** Opening Material to process block **

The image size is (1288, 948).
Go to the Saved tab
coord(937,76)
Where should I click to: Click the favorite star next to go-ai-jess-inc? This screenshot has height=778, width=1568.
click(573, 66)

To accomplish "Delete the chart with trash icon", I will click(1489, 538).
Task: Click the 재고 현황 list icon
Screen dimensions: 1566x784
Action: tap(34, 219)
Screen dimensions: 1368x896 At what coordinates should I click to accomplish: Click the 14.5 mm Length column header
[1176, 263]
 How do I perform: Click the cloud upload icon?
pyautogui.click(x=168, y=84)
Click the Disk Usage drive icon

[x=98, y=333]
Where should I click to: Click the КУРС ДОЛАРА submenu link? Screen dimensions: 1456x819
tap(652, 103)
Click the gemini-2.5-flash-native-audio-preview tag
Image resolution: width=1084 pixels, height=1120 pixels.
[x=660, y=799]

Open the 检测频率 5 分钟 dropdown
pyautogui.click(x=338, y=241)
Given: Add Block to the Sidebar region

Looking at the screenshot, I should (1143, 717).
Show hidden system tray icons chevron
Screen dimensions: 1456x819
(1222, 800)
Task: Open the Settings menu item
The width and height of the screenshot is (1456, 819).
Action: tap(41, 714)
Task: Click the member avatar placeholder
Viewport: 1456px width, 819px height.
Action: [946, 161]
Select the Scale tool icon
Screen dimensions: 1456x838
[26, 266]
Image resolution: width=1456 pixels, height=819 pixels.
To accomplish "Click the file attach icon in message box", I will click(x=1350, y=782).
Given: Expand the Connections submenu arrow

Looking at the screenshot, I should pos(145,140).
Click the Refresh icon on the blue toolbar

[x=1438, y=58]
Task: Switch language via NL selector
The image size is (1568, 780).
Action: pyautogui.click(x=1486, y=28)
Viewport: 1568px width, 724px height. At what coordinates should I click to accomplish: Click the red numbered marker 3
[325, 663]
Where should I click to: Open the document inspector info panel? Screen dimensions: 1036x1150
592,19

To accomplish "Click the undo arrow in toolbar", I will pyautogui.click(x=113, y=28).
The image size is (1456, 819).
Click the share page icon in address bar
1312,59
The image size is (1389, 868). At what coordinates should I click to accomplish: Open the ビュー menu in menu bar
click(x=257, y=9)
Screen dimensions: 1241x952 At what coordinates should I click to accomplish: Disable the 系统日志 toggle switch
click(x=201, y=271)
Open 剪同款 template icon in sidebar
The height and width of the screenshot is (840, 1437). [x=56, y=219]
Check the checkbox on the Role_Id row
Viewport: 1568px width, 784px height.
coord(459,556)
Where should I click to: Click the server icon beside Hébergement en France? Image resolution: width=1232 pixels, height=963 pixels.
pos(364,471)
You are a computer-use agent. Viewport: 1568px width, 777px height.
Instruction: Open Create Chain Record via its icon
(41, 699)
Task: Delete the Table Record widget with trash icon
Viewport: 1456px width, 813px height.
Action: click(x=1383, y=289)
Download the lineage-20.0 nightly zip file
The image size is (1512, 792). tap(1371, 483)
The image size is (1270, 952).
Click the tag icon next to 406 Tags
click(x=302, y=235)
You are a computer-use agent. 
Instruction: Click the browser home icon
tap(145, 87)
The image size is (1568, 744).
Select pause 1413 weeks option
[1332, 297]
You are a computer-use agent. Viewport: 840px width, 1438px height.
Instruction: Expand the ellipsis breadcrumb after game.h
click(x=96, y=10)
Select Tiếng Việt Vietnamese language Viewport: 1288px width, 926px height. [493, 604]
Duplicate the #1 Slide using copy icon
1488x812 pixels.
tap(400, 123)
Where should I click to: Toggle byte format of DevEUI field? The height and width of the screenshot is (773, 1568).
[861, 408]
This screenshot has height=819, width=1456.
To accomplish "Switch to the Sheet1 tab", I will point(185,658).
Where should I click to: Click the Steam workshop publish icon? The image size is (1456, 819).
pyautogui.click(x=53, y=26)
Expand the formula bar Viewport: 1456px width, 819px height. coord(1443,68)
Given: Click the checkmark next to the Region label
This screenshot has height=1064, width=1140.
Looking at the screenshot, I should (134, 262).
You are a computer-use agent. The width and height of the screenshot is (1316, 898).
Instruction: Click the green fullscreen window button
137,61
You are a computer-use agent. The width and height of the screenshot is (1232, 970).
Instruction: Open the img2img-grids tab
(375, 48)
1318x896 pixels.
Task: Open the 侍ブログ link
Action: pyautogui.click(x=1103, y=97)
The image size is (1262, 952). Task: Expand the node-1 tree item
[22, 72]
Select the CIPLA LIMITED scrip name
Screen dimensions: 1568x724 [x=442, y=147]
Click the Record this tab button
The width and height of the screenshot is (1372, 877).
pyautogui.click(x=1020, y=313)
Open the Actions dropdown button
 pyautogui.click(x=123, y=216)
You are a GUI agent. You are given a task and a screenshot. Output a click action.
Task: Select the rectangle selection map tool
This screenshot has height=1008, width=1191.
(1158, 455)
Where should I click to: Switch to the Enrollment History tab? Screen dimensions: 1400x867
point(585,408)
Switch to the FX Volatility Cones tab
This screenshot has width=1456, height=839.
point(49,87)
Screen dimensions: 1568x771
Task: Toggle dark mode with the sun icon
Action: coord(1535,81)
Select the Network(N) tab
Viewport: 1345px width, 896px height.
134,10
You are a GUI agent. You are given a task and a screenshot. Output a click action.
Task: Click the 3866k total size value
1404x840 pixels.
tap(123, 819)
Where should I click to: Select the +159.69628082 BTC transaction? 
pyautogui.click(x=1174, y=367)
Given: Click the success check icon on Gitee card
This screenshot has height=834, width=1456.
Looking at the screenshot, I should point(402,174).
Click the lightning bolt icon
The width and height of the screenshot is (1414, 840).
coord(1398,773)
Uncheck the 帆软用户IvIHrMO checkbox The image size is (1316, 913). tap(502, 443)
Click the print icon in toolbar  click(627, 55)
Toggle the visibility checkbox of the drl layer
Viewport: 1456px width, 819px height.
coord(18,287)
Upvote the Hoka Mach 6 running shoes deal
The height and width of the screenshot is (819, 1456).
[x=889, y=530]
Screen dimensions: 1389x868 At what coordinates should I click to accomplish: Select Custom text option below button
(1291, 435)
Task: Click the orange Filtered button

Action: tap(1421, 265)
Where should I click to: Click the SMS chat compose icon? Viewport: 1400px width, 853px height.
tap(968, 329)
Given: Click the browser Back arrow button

** Closing Material to process block **

> _Task_: Everything above from the line containing "Instruction: Click the green" through the line containing "Switch to the FX Volatility Cones tab" must be copied exactly. Nothing outside that range belongs in the answer.

> _Answer to this exercise_:
Instruction: Click the green fullscreen window button
137,61
You are a computer-use agent. The width and height of the screenshot is (1232, 970).
Instruction: Open the img2img-grids tab
(375, 48)
1318x896 pixels.
Task: Open the 侍ブログ link
Action: pyautogui.click(x=1103, y=97)
The image size is (1262, 952). Task: Expand the node-1 tree item
[22, 72]
Select the CIPLA LIMITED scrip name
Screen dimensions: 1568x724 [x=442, y=147]
Click the Record this tab button
The width and height of the screenshot is (1372, 877).
pyautogui.click(x=1020, y=313)
Open the Actions dropdown button
 pyautogui.click(x=123, y=216)
You are a GUI agent. You are given a task and a screenshot. Output a click action.
Task: Select the rectangle selection map tool
This screenshot has height=1008, width=1191.
(1158, 455)
Where should I click to: Switch to the Enrollment History tab? Screen dimensions: 1400x867
point(585,408)
Switch to the FX Volatility Cones tab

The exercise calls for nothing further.